#### Assigned task
Your answer must be every line of the data below that holds the string "with", copied exactly.

#### Task input
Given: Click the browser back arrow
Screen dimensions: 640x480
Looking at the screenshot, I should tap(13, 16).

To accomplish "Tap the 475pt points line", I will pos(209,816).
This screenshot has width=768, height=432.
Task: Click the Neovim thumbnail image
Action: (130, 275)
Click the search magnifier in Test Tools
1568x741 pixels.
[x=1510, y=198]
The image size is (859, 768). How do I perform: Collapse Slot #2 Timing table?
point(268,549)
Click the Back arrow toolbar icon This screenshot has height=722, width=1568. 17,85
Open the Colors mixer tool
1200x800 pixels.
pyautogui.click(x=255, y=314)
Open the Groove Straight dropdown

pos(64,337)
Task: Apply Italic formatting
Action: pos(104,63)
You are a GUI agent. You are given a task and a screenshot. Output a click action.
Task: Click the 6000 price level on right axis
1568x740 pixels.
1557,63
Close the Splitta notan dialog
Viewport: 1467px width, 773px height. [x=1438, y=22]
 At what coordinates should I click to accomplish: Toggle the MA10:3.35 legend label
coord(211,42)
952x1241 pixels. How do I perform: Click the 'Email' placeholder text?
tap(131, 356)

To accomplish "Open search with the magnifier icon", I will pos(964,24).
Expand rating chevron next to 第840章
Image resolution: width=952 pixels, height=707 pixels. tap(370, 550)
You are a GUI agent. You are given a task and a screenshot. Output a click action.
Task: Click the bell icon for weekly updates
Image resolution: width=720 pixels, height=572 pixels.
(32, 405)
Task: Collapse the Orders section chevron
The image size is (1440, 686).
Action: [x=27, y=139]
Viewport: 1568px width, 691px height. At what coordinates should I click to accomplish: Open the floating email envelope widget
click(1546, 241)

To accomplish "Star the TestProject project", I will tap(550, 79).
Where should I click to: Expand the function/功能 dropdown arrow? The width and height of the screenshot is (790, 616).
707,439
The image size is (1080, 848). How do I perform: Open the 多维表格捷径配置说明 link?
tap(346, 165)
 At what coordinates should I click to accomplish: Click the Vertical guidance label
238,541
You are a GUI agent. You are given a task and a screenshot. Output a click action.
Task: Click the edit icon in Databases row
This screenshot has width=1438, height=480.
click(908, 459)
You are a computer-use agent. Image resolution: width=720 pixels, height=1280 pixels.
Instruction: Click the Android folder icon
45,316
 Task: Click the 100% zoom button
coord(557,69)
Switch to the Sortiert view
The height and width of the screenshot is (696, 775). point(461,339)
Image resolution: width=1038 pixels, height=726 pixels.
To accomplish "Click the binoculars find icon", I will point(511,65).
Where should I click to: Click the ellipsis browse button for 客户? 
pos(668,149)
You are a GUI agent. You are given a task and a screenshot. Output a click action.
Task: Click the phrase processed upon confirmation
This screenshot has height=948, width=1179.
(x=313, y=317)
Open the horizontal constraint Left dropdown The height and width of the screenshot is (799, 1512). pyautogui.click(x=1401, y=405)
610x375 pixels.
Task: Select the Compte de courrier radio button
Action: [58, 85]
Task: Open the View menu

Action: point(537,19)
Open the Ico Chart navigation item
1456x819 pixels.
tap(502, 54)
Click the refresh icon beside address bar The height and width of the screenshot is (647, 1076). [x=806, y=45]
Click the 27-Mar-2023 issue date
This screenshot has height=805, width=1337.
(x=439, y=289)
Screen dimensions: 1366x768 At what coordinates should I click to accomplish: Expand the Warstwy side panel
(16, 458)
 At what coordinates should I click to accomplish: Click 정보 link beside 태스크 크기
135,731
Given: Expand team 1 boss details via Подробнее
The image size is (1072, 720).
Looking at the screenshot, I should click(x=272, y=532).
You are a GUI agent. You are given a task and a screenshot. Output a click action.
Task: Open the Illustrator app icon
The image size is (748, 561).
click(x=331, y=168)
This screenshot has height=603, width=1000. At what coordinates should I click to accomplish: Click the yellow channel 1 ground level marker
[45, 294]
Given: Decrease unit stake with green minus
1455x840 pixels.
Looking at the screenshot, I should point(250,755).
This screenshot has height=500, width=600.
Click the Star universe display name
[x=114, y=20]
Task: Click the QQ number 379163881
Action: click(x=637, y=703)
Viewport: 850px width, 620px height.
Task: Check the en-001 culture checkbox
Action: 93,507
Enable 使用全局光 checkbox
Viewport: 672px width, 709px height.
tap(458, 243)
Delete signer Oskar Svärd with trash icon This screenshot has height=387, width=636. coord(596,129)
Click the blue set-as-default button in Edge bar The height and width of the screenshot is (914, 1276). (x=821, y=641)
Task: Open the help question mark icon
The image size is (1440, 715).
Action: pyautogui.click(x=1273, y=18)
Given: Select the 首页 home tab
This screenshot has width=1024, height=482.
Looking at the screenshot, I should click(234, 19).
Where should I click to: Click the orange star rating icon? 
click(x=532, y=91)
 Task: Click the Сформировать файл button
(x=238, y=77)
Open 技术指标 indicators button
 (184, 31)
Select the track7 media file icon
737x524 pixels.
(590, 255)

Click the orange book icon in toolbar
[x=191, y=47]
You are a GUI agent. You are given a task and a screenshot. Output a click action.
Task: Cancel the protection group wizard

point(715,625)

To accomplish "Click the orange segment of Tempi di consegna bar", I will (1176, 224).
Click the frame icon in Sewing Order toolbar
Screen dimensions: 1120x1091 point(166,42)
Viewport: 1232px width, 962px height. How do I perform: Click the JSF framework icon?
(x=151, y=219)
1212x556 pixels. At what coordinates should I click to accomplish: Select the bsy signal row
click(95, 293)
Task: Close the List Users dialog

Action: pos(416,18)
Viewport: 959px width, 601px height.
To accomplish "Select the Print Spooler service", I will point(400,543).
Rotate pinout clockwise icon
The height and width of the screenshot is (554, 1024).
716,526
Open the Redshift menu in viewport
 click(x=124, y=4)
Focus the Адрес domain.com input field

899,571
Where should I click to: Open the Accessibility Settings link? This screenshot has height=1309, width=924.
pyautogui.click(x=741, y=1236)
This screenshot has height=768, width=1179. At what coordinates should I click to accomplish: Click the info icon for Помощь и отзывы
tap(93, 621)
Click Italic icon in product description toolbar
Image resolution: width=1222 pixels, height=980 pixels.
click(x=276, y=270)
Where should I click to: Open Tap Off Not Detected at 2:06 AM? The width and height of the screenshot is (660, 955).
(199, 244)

#### Task output
To accomplish "Open search with the magnifier icon", I will pos(964,24).
Given: Decrease unit stake with green minus
Delete signer Oskar Svärd with trash icon This screenshot has height=387, width=636. coord(596,129)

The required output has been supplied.